Nochevieja sigue siendo una de las pocas celebraciones
puras y razonablemente universales; con sus matices y sus delirios culturales
El puerco Castro
ITXU DÍAZ
Darán las doce en el reloj. Y será 2015. Y aventaremos el corazón para empezar el año con la ilusión renovada. Serán tantos los proyectos como el tiempo por cumplirlos. Y nos asediará la duda de si la convención del reloj de arena no será más que un embeleco, para quienes quieren distraerse de vivir. Arrancaremos la hoja del calendario. Alzaremos copas. Bailaremos. Y veremos en el cielo los fuegos de mil colores, estallando como los momentos del pasado año, que aún conservamos en brillantes fotografías de la memoria. Y atronará las calles una ruidosa lluvia de júbilo, como si el mundo entero hubiera superado una gran marca: sobrevivir al calendario.
Ocurre que no está en nuestra mano hacer las cosas de otro modo. Incluso aunque todos nos quedáramos de brazos cruzados y con el gesto torcido, como enfadados con el tiempo, la aguja marcaría su hora, y el 2015 llegaría de todas maneras, aún con las calles desiertas y nuestro complot del tedio inviolable, impuesto por la razón en todo el globo. Al fin, en las costumbres casi siempre pesa más el motivo más liviano: el hombre necesita excusas para emborracharse. Y el cambio de año es una como otra cualquiera, pero que goza de la bellísima pátina de la tradición. Son muchas las generaciones que nos precedieron festejando este momento tan especial, cuando termina diciembre, y enero llega con cara de maestro nuevo y desconocido en el primer día de clase.
Se trata de una fiesta con sólidas raíces, engarzadas tanto a las manecillas del reloj, como al clarear de nuestros cabellos. Una velada concesión a lo tradicional en un mundo que se empeña sin éxito en proscribir todo aquello que tiene que ver con nuestros abuelos. La tradición ha ganado ya la batalla a la modernidad. Todo lo que va ligado a la tradición es bello y duradero, de la misma forma que la modernidad está condenada a dejar de serlo. Lo moderno muere, más aún si está vacío, por eso ahora duran tan poco las modas. La propia urgencia se ha vuelto moda. El culto de nuestro tiempo es a la prisa, quizá por miedo a la realidad, y al inquebrantable mazo del reloj, que a todos va igualando cuando llega la hora de la siega.

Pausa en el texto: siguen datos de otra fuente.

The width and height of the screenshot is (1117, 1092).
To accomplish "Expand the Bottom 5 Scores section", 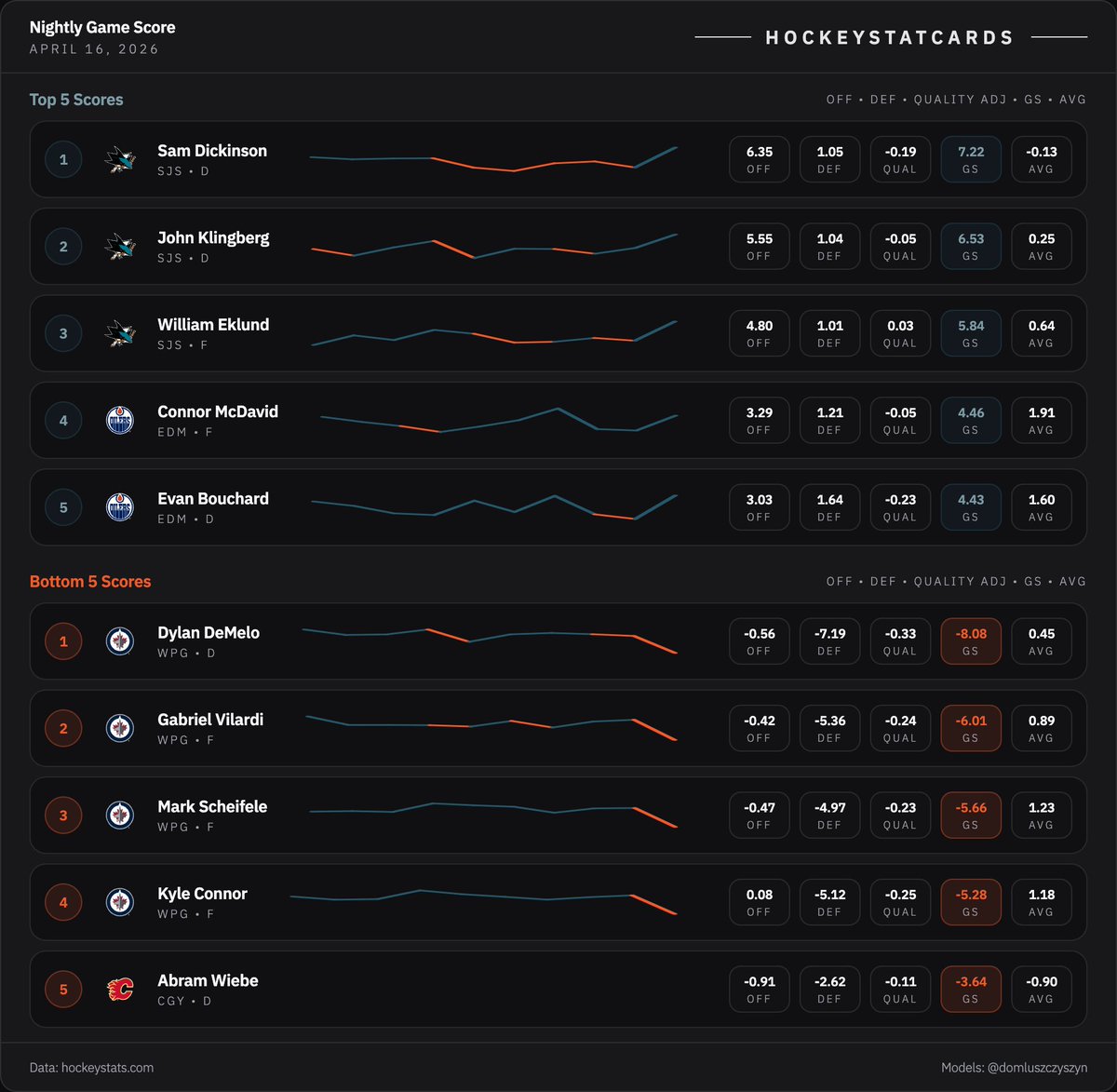I will coord(90,580).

Nochevieja sigue siendo una de las pocas celebraciones puras y razonablemente universales; con sus matices y sus delirios culturales. Tiznada siempre de lo último, impregnada siempre de la moda más reciente, condicionada siempre por los usos y costumbres del momento, el ritual de Fin de Año mantiene inmutable su esencia, muy por encima del ruido, no exenta de una belleza especial, templada, liberadora, melancólica e ilusionante a la vez. Quizá porque hay algo que se nos va, un año entero de batallas, monotonías, y emociones, y un calendario por estrenar, quién sabe con qué sorpresas a la vuelta de cada página.
Pocas copas mejor alzadas que las de Nochevieja en este 2014, que se irá por donde vino después de sobresaltarnos, de zarandearnos, de asediarnos, y de llenarnos los periódicos de sangre. Dice el Santo Padre que esta Navidad hay “muchas lágrimas” y no le falta razón. No hay más que mirar los anuarios, los resúmenes del año. En la selección de fotografías del 2014 ha habido que hacer enormes piruetas para evitar que todo quedara reducido a esa colección de asesinatos gratuitos, a la violencia sin sentido desatada en estos meses en muchos puntos del planeta, en una espiral que parece caer al abismo, aunque sea al abismo del año que viene.
Quiera Dios que ese abismo sangriento sea ya definitivo. Que cesen los mensajes urgentes con nuevas atrocidades contra inocentes, cada vez más arbitrarias. Que 2015 nos traiga la noticia de que no hay noticia. La calma. Que reserve un espacio innegociable para la justicia y la libertad. Que pueda fluir la paz. Y que, pase lo que pase, no dejemos nunca de reírnos de lo idiotas que somos.